## EXTRACT TO READ

▽

Self 14 October 2018
The following situation probably feels all too familiar: It's Sunday morning following a relaxing day off. Then, something reminds you of work in the morning, and you can feel your weekend ticking away. You remember everything you need to do this week, and anxiety hits you like a ton of bricks. This feeling, caused by fear of getting back up to speed after a weekend off, AKA the “Sunday Scaries" brings along anxiety, exhaustion, and nervousness with the looming work week hanging over your head.
The key to conquering the “Sunday Scaries" is to use Sundays to adopt a mindset of preparation and emotional awareness for the coming week. By intentionally changing your mindset to one of positivity and mindfulness will do wonders for your emotional health. Here are five mindfulness practices that anyone can exercise to eliminate the Sunday Scaries.
1. Ditch The Emotional Baggage
The first step is the most important one: stop carrying around so much emotional weight. Emotional baggage is the idea that your mindset is weighed down by inconsistencies between where you are and where you want to be. It's a disconnect between how you think of yourself, your situation, and your ideal state.
Relationship trouble with those close to you is a very common negative mindset. You need to get rid of any guilt, emotional baggage, or resentfulness towards those that you aren't on good terms with before the week begins. Resentment and guilt will weigh you down at work, and affect those around you in ways you don't even realize.
Letting go of this weight is an amazing feeling. To take the first step, consider taking up journaling. One of the best things you can do for your emotional self is to journal. Jotting down how your day went, and especially how you feel about how your day went, this has been scientifically proven to improve overall mental health. Take steps to journal and release feelings of negativity, then lay out tactful steps to resolve stressful relationships.

△

## DATA LINES
▽

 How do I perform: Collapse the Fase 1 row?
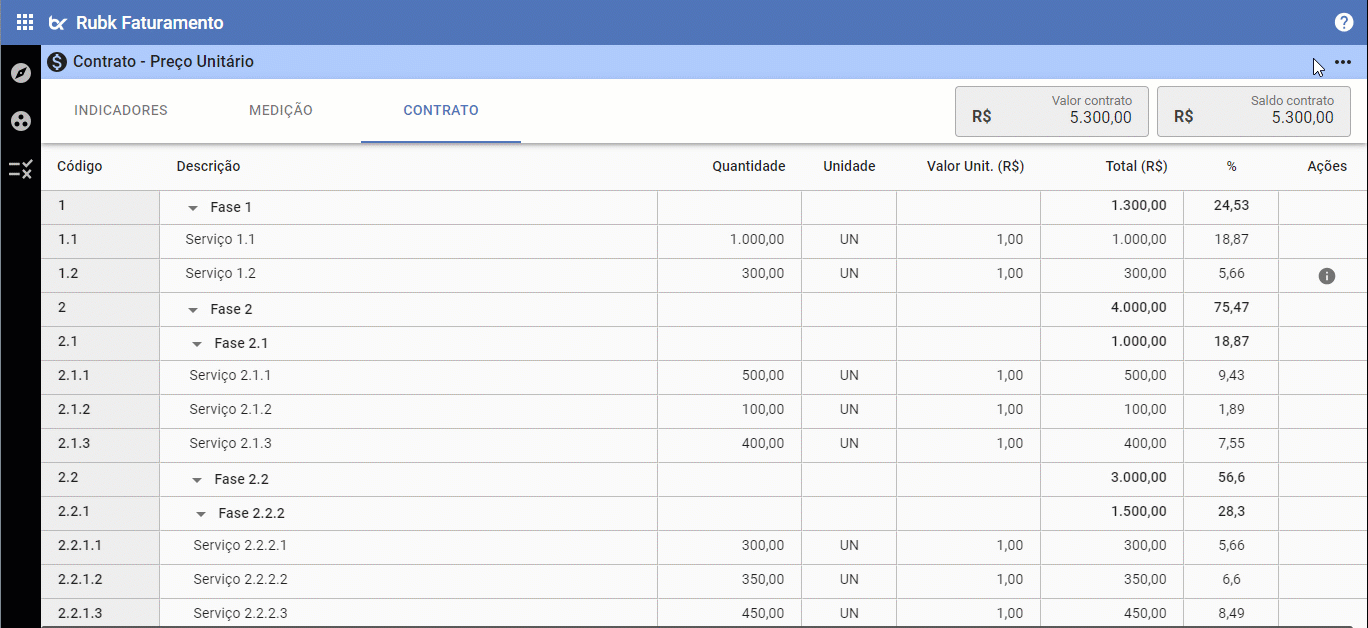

△

## THE REQUEST
For each statement, say whether it agrees with the article on the Sunday Scaries above, and quote the words of the article that decide it. 1. The article suggests journaling as a way to take the first step in letting go of emotional weight. 2. The article describes emotional baggage as the result of having too much work. 3. The article says resentment and guilt affect only the person who carries them.

## WRITTEN SOLUTION
1. Yes: "To take the first step, consider taking up journaling."
2. No: "Emotional baggage is the idea that your mindset is weighed down by inconsistencies between where you are and where you want to be."
3. No: "Resentment and guilt will weigh you down at work, and affect those around you in ways you don't even realize."